Digital Bank Moven to Shut Down Due to Inability to Sustain Operations Following Coronavirus Outbreak

Brett King established Movenbank back in 2011. At the time, it was one of the world’s very first mobile-only, low-fee banking services.

Movenbank offered a convenient and intuitive banking app that allowed users to take care of their day-to-day financial transactions. King won the Innovator of the Year award, which he received from a sister publication of American Banker.

King received the award a year after launching Movebank. It was given to him in recognition of the mobile-based bank’s customer-friendly, user-centric approach that was new (at that time). Movenbank provided a legitimate alternative to traditional banking.

Many other challenger banks have been launched after Movenbank. They include Digit, Chime, Varo Money, Even, Dave, Qapital with more in the queue. LendingClub is well positioned to provide a “marketplace bank” experience combining deep data, digital banking and a highly integrated credit experience.

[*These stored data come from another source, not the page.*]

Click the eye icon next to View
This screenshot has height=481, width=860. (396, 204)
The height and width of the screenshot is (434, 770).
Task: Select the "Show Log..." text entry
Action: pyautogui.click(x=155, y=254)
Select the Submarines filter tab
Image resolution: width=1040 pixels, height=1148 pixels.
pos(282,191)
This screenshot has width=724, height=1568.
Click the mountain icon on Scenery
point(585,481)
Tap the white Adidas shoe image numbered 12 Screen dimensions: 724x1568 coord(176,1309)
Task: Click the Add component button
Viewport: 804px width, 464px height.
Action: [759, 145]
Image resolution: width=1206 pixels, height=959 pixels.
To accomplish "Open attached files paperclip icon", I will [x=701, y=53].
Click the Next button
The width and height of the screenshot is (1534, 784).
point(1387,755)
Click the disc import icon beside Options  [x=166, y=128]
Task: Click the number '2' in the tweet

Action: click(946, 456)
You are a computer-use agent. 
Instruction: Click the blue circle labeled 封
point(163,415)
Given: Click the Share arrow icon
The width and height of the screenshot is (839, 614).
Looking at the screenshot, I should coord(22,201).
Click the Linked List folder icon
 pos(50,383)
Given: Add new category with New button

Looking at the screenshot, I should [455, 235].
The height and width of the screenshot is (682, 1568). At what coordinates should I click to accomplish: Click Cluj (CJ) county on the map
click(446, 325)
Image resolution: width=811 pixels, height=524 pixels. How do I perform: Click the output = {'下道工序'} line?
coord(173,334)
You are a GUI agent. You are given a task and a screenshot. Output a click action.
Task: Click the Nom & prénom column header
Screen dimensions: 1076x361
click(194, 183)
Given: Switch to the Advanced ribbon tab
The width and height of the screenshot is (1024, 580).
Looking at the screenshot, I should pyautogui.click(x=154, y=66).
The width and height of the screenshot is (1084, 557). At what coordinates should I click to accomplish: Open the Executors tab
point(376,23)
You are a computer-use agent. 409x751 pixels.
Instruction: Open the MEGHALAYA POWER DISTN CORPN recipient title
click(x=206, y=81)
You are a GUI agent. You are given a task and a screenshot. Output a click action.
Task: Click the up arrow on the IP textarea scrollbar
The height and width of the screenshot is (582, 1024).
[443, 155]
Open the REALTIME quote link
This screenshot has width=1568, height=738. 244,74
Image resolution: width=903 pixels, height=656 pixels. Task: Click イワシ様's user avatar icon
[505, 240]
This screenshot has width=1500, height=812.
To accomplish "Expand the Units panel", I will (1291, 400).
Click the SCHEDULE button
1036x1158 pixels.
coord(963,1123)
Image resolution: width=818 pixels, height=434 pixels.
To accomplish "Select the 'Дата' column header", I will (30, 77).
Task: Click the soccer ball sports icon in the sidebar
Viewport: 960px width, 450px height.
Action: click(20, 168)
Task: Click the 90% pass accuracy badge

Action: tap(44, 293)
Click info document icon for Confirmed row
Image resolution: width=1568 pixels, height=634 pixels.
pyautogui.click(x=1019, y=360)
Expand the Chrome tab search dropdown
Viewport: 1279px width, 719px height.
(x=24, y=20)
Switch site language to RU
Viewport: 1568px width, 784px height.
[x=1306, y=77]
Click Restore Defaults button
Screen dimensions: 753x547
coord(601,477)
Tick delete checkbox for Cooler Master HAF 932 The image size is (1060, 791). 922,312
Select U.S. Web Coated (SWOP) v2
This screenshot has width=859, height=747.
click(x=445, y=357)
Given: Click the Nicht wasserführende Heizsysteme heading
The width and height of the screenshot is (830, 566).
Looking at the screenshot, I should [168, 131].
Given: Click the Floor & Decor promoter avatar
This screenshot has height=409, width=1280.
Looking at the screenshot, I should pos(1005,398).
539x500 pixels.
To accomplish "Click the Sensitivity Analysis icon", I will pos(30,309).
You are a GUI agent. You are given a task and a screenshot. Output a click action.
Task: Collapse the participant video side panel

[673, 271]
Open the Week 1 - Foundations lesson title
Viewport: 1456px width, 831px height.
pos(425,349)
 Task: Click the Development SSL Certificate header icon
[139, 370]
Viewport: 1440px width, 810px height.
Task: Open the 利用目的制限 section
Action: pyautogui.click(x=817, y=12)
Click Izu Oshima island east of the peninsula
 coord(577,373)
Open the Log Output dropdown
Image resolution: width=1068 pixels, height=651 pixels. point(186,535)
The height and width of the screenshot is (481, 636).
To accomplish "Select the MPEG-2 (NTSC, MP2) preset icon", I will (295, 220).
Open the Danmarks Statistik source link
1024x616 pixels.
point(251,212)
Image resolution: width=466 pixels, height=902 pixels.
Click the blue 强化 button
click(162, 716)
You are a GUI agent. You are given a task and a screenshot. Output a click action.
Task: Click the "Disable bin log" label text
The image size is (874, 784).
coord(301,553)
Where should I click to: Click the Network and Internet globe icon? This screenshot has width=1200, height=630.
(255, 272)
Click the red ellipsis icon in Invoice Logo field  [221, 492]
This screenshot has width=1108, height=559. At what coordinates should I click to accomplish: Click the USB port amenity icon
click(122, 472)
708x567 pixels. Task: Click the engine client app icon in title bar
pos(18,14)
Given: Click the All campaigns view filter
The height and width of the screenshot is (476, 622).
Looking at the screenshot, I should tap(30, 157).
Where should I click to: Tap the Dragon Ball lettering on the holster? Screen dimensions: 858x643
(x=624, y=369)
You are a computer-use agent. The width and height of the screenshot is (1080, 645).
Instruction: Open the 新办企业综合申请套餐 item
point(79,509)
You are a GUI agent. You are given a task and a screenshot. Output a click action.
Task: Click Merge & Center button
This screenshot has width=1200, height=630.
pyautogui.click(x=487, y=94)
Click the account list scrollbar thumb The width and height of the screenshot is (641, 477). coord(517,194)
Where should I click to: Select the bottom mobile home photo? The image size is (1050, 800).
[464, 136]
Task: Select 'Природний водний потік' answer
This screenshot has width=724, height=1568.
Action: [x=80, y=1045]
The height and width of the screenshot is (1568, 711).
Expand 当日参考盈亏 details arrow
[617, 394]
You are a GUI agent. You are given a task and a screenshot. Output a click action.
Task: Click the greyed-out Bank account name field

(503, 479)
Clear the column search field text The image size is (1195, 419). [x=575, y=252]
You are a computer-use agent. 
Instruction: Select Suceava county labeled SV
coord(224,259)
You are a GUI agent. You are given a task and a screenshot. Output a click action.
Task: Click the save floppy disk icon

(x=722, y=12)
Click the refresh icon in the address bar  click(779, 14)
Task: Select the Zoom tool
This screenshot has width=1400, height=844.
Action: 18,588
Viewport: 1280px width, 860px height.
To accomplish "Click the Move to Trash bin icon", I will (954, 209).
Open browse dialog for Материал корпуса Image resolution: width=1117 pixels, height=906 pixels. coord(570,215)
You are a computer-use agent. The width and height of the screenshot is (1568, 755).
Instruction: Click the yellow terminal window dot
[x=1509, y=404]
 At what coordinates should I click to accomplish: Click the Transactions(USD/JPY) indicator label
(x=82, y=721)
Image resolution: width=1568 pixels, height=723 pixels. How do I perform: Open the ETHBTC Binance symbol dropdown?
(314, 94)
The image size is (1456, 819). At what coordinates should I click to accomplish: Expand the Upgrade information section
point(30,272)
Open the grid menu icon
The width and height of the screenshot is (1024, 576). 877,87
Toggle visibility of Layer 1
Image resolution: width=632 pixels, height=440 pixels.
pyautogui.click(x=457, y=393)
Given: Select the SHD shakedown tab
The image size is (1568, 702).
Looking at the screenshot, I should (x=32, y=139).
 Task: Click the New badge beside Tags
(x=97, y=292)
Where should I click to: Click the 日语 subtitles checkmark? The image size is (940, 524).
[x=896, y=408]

European banks have crossed the Atlantic to enter North America. Successful digital bank operations on the European continent are expected to provide the experiance and scale to do the same in the USA. Names like Revolut and Monzo are looking to tackle the highly fragmented banking market.

According to King, aspiring digital banks might have to consider operating in a more conservative manner.

He argues:

“But on the flip side, they may get more organic growth because people are no longer able to go to the branch and do their banking in the traditional way.”

King recently revealed that Moven will be closing down its operations. On March 25, 2020,  Moven began informing its clients that their bank accounts will be closed by April 30, 2020.

In a release dated March 24, Moven said the transition was due to a strategic shift to focus on their patented wellness technology to enterprise-level partners. Additionally, plans to spin-off Moven’s consumer-facing business hit a significant snag with major multi-year funding withdrawn as a result of market conditions. At the same time, the Enterprise business remains funded and growing.

“… the impact of coronavirus on our long-term committed funding pipeline has been impaired, unfortunately. Our plans for the spin-off of the direct-to-consumer business have had to be shelved as a result,” said King.  “It has become patently clear we need to focus our energies and our resources on the segment of our business where we can reach the most consumers moving forward, and that is our distributed smart banking and financial wellness capabilities.”

However, its sister company will continue to offer services, King confirmed.

He noted that he’s been focused on expanding the firm’s enterprise software business, called Moven Enterprise. The company wants to offer the software to other clients. Existing customers include charter clients, TD Bank and Westpac.

The firm recently entered an agreement with the STC Pay, a Saudi Arabian Fintech firm. It will soon begin providing its mobile banking, budgeting and wealth management software to banks in the US.

During an interview with American Banker, King revealed how he is planning to move the company forward and how it might impact other banking challengers.

King remarked:

“It’s not like we’re shutting down the business, right. Moven Enterprise right now looks pretty healthy, and it looks like we’ll have more demand. One of the reasons for this change is we were planning to spin off the direct-to-consumer business.” 

He continued:

“We had funding lined up, and then the coronavirus hit. At that point I had to make a decision: Do we try and survive with the challenger bank until we can see if funding reappears, or do we cut our losses? If we continued with the challenger bank in the current form, we probably would have had to absorb something like a $2 million loss this year.”

He noted that, for now, his firm won’t be entering any new deals.

He pointed out:

“The risk was every month that we continued to run the business in its current form and not the form that we had planned to, we were absorbing losses that may result in us cutting staff and not being able to support the commitments we’ve made contractually to the enterprise business.”

He also acknowledged that he has staff that are now all at risk due to the COVID-19 outbreak and the resulting economic instability.

He admitted that acquiring funding will be “tough.”

King remarked:

“So I do expect that you’ll see the Revoluts and the Monzos and the N26s talking more conservatively about their growth. I think they’re going to be thinking about making the money last longer…they may [also] get more organic growth because people are no longer able to go to the branch and do their banking in the traditional way.”

He confirmed that his firm would be launching its products in the US.

He added:

“So [the US is] a huge opportunity for us. Hopefully we will be able to affect the lives of many more Americans with our technology with this sort of distributed approach.”